Mak Rodiah mengucapkan terima kasih. Ia menyuruh Gugun menunggunya di sana saja. Sebab, gang itu sempit. Lebarnya sekitar satu meter lebih sedikit, diapit oleh tembok rumah dan pagar. Susah jika digunakan motor untuk berbalik arah.
Mak Rodiah lantas masuk ke gang itu. Kira-kira 15 meter setelah masuk gang, di belakang tembok yang mengapit, ada rumah kecil selebar lima meter. Seorang anak kecil bermain sepeda mini di jalan yang jauh lebih longgar dari mulut gang tadi. Ibunya tampak sedang menjahit di dekat jendela. Sebuah motor terparkir di dekat pintu. Mak Rodiah merasa pernah melihat plat nomor motor itu, tapi ia lupa di mana.

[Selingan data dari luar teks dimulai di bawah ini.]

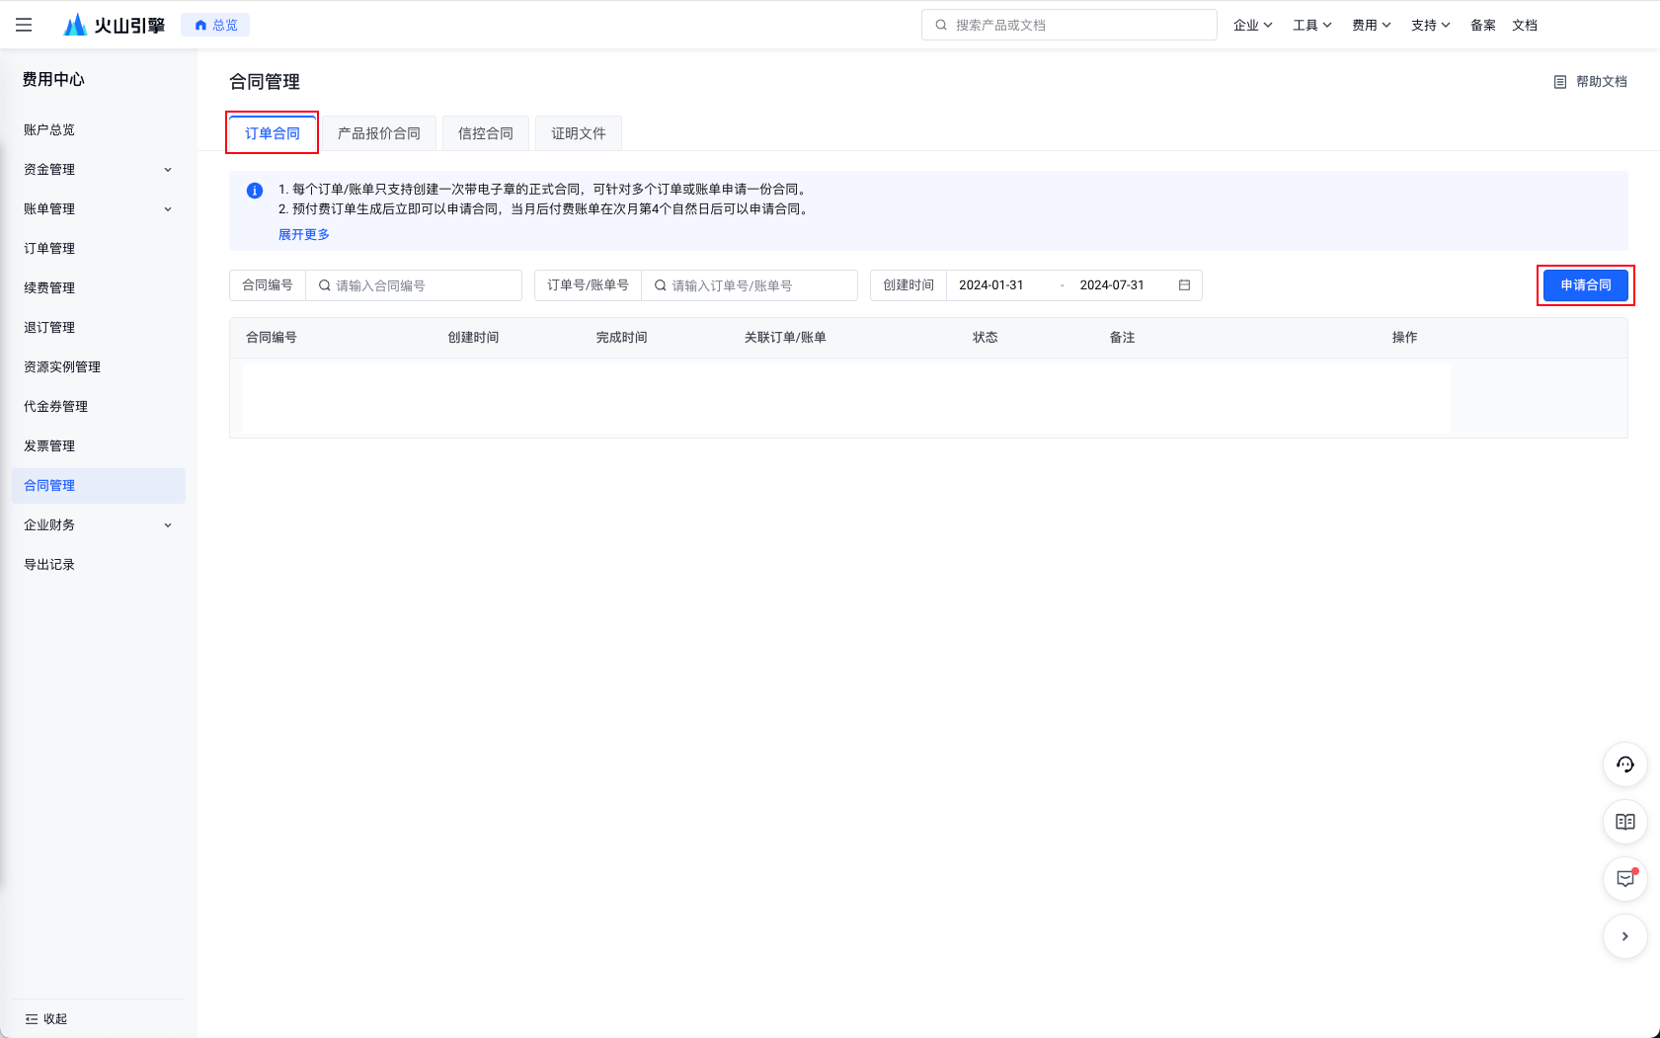Click the calendar icon in date range
Image resolution: width=1660 pixels, height=1038 pixels.
pyautogui.click(x=1184, y=285)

Ia mengangguk dan tersenyum ketika ibu itu melihatnya lewat. Begitulah adab orang dari suku Jawa. Meski tidak kenal, mereka saling menyapa walau hanya berupa anggukan. Mak Rodiah masih menjunjung adat tersebut.
Ia berjalan lagi ke dalam gang. Di samping rumah itu ada kebun. Luasnya sekitar lima puluhan meter persegi. Di sana tertanam pohon cabai yang tingginya hanya sepinggang. Setelah kebun ada belokan ke kanan. Merasa yakin jalan itu yang dimaksud orang tadi, ia pun berbelok. Sembari melangkah, ia menolehkan kepala ke kanan dan ke kiri, mencari rumah bercat hijau telur asin. Ada sekitar lima rumah lagi yang dilewatinya sebelum menemukan rumah yang dicari.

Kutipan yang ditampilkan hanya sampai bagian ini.